In external defence terms, the GCC’s “Peninsula Shield” has never been a genuinely “joined up” force. Resistance to such a body has been long standing in the GCC, and the form of its intervention in Bahrain does nothing to alter the impression of Gulf defence matters being largely handled by a loose coalition. The increased talk about a regional missile defence shield would, if it materialises, make much more sense than sovereign missile defences on sometimes tiny patches of territory . However, this would integrate the Gulf states’ missile defence with the US and is not therefore a self-reliant, integrated, defence capability of the kind apparently being sought. Joining up defence procurement would go much further to end the established bilateralism of the six Gulf states with western military allies, but this is not a prospect looked upon with relish by Gulf leaders or, it seems, in western capitals.
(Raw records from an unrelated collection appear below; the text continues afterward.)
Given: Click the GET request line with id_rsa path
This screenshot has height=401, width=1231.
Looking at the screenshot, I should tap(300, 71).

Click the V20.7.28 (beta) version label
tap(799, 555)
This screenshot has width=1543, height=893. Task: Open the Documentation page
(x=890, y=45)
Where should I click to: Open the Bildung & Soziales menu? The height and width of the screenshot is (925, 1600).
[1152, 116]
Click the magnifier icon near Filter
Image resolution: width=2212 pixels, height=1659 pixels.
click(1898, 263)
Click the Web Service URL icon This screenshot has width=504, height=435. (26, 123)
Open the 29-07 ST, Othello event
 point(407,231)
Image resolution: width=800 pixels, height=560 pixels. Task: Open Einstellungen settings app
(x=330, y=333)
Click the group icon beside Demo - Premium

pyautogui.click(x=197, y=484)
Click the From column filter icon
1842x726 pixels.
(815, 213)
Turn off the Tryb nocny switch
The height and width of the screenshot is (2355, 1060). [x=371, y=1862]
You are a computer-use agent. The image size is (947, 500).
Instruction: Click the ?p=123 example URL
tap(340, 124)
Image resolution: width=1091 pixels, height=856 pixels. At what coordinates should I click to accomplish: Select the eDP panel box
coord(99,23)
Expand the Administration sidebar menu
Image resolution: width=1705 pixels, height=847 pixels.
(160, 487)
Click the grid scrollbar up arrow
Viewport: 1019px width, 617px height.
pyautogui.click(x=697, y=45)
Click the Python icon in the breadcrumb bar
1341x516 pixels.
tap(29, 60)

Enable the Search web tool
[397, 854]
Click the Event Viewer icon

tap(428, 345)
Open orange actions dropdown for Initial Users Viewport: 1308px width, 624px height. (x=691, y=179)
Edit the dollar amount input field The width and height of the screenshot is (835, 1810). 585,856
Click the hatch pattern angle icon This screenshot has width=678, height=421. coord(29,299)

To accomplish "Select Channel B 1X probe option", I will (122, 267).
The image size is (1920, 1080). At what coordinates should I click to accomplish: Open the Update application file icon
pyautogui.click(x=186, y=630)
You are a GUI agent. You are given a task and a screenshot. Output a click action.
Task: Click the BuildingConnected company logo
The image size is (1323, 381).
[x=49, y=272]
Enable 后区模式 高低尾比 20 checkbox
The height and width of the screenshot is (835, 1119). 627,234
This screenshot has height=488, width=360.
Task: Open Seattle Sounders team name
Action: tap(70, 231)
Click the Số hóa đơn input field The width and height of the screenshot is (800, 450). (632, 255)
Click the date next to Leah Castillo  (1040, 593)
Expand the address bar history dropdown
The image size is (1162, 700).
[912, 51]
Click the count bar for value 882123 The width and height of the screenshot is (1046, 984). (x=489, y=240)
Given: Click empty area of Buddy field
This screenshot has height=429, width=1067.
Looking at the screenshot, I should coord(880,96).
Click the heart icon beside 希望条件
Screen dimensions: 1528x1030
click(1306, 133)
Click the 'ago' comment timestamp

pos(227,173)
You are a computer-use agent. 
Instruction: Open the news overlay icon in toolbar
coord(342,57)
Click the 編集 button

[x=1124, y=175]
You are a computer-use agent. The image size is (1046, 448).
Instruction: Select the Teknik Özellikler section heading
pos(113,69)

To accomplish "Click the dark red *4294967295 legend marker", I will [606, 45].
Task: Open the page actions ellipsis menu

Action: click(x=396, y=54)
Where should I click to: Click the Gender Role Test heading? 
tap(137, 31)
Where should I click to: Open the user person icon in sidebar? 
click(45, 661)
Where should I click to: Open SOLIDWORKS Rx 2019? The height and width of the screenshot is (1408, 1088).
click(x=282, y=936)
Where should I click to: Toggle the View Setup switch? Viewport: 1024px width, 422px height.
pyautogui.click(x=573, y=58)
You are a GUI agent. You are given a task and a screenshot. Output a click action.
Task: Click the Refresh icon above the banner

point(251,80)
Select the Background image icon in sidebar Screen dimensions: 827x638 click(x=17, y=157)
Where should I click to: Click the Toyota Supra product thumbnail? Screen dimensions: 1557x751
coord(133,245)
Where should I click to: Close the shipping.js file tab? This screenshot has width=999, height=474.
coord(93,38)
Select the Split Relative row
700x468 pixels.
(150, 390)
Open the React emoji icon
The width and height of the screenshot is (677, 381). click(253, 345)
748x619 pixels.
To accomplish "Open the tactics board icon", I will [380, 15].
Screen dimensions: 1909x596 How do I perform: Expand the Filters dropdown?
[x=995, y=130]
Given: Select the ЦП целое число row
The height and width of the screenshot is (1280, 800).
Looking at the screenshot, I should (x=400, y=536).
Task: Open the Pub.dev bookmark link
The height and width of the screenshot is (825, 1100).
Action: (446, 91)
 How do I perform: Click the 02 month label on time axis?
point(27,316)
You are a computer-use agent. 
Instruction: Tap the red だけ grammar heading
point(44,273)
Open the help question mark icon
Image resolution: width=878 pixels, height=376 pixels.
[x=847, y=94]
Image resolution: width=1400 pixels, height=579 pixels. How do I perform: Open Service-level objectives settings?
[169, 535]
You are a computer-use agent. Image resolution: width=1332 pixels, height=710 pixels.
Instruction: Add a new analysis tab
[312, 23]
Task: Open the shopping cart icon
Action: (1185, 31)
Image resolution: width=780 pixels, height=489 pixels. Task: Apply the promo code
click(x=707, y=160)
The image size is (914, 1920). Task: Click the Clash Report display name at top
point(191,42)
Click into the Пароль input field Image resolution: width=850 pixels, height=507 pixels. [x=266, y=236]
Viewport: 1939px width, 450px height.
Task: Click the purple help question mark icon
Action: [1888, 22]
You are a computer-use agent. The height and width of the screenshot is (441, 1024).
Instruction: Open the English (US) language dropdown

All of this appears quite far off at present, and sceptics are perhaps justified in wondering exactly what further extended deliberation by advisers, as opposed to government leaders, can achieve. Saudi enthusiasts for a union argue that the UAE itself is a political model readily understood by all Gulf leaders, even if the legal and theoretical niceties of sovereignty are sometimes not.
Given all of this, the question is whether a political union, that mostly continues to elude even the EU, is something that the self-styled cooperation council of the Arabian Gulf states can really conceive of themselves agreeing to. If not, then the agreed limits, as much as the prerequisites, of a union need to be spelled out in order for this project to ever get beyond the drawing board.
The KSA and Syria (and Russia too)
May 31, 2012.
In an Al-Watan interview a few days ago, Mikhail Bogdanov, the deputy foreign minister and special advisor to the Russian President, said that Moscow had no problem with a change at the top in Syria, but not by external military intervention. He also emphasised to the Saudi daily that Russia is on the same page as the GCC re Syria and stressed the value of intra-Syrian talks (as per the Annan Plan). I wonder if the Saudi government might be getting a bit tired of the SNC (which it has always been wary of, it seems to me) and its reluctance to talk to the Syrian regime. Perhaps the KSA might be willing to give some encouragement to the growing sense coming out of Moscow that Assad has to go, possibly along the lines of the GCC's Yemen Plan (which of course IS the GCC Syria Plan too, and in effect is what Annan is supposed to be trying to deliver). None of this means that the Annan Plan isn't in need of desperate life support, if not resuscitation. However Dr Fyodor Luykanov commented to the BBC this morning that the Russian government post Houla seems to be accepting that the game has changed and some kind of Yemen option for Syria is needed. The writer Luykanov is close to the Russian foreign ministry and thus his argument could suggest what Russian official thinking is becoming. Or it might be a bluff to stave of western and Arab pressure for more drastic solutions to deal with Moscow's ally in Damascus. However for the Saudis it does not seem to me that a role in the armed overthrow of a regime already presiding over a nascent civil war is that attractive (even if Qatar sees things differently from its geographical vantage point.)